For PFM and Nederlander, however, the risk is limited. Five years from now, when the current operating agreement expires, they could turn the keys back over to the City of Durham.

All parties are banking on the expectation that ticket sales, naming rights and other sources of revenue will exceed the costs of construction and operation. The city has borrowed $33.7 million to pay for the building. DPAC’s operators are working to sell naming rights to various parts of the theater to generate an additional $800,000 annually. The city recently announced the Mildred and Dillard Teer family had purchased naming rights to the stage for $1.2 million over 10 years. Naming rights to the building as a whole, however, are still unclaimed.

“I hope it’s really successful,” Greenwald says. “But it’s a really big theater. It’s really a lot of seats.” That said, he believes PFM and Nederlander know how to make a profit off live performance. “These people are really smart. My biggest question is how they overcome the Cary and North Raleigh stigma around Durham. I think that’s the big question mark, you know? You’re talking about several hundred thousand of the million [audience members] that they’re looking for.”

The question of overcoming Durham’s stigma gets to the heart of why so many of the city’s political and business leaders supported the DPAC’s creation in the first place. The beaming pride on the faces of so many members of the Durham Chamber of Commerce last week illustrated a widespread excitement and hope that the city’s investment will be a smash hit.

A version of this story was published at indyweek.com on Feb. 29. Read our Nov. 14, 2007, cover story on DPAC, “That empty feeling: The Durham Performing Arts Center,” including a timeline and cost details. More information and season tickets are available at www.DPACnc.com.


Who will watch over this new venue?

This week, the Durham City Council is scheduled to appoint citizens to the Durham Performing Arts Center oversight committee. The five-member group will meet every six months to consider whether PFM/ Nederlander is meeting the provisions of its operating agreement with the city.

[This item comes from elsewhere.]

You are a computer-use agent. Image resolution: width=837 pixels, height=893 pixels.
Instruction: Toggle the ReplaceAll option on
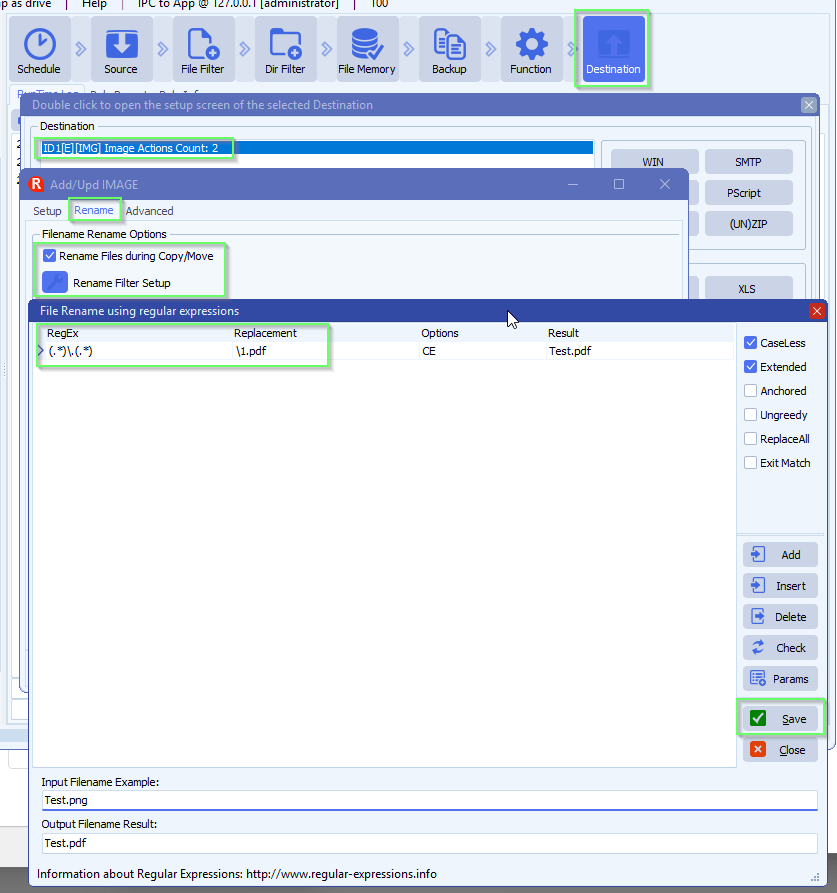(749, 439)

The committee may also report on ways to improve the operation of the DPAC or to improve coordination with other cultural groups in Durham, including the Carolina Theatre, Durham Arts Council and St. Joseph’s Historic Foundation.

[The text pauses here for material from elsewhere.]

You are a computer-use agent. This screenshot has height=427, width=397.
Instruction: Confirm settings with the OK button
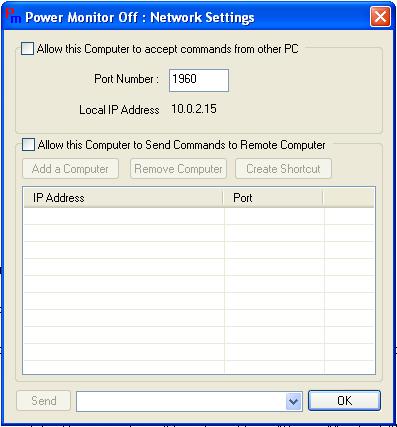click(344, 400)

Of the 14 applicants, one is a shoo-in: Durham Arts Council Executive Director Sherry DeVries, who serves on the Durham Cultural Master Plan advisory board, which must have one representative on the committee.

“I hope to see all boats rise with the tide with DPAC arriving on the scene,” DeVries says. “We want to be sure that the entire arts and cultural community benefits and is strengthened from this new addition to our cultural landscape.”

Other applicants include:

  • MaryAnn Black, a former Durham County Commissioner (1990-2002) who is now associate vice president for community relations at Duke University Health System. She is a former board member of the Durham Arts Council and the Carolina Theatre board of trustees.

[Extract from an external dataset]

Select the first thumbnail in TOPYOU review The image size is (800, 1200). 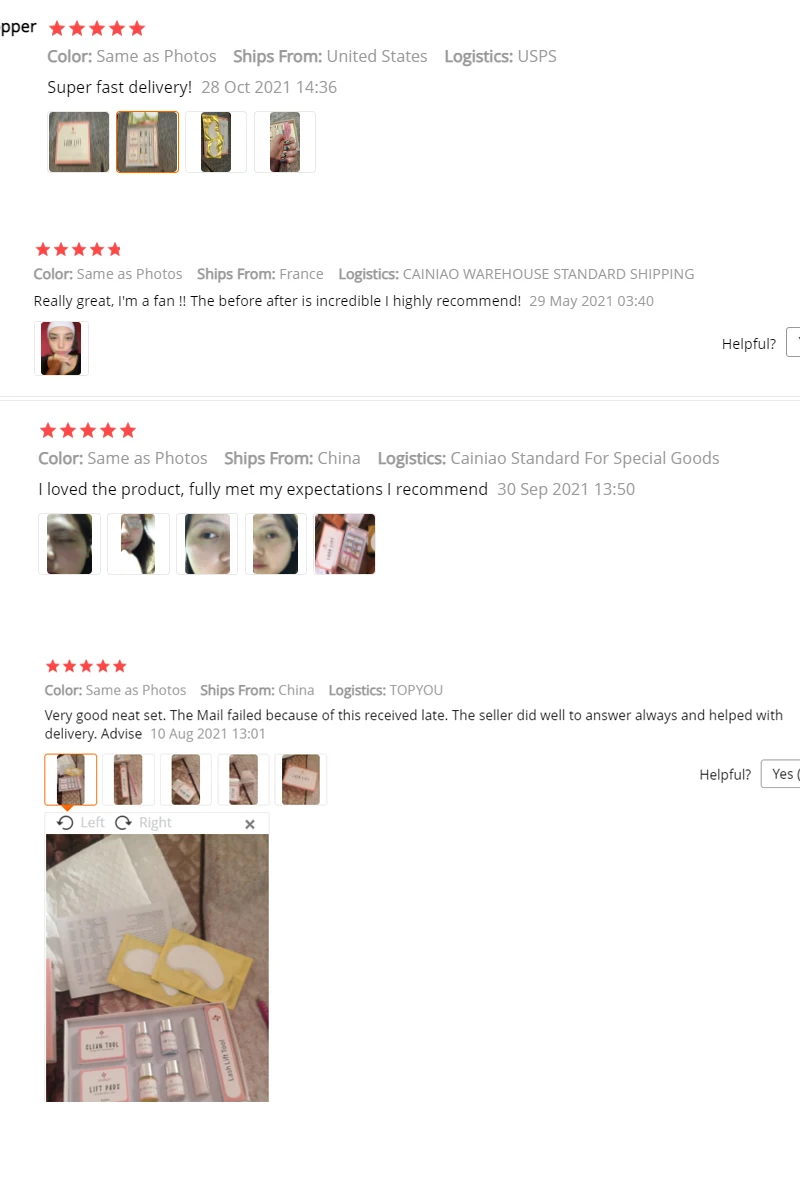click(x=71, y=780)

  • Joseph Fedrowitz, who has a 25-year relationship with the American Dance Festival, where he directed the summer dance school through the 1990s. Fedrowitz, now a geographer with the Durham County Board of Elections, says he was asked by an ADF board member to apply in order to offer input from the dance festival.

  • Kenneth Lile, general manager of the Durham Marriott and Durham Civic Center. He is also on the executive board of Downtown Durham Inc., a business booster group.

  • Anna Branly, corporate communications manager for Greenfire Development, which owns several landmark properties downtown and has plans for $284 million in new downtown development currently before the city council.

  • Past Durham Arts Council board presidents Kathy Bartlett, now a public relations representative at GlaxoSmithKline, and James B. Maxwell, an attorney who oversaw the DAC’s move to its current Morris Street location.

Niemann Capital developer Josh Parker and Alliance Architecture Operations Manager Alice Sharpe withdrew applications they filed last year.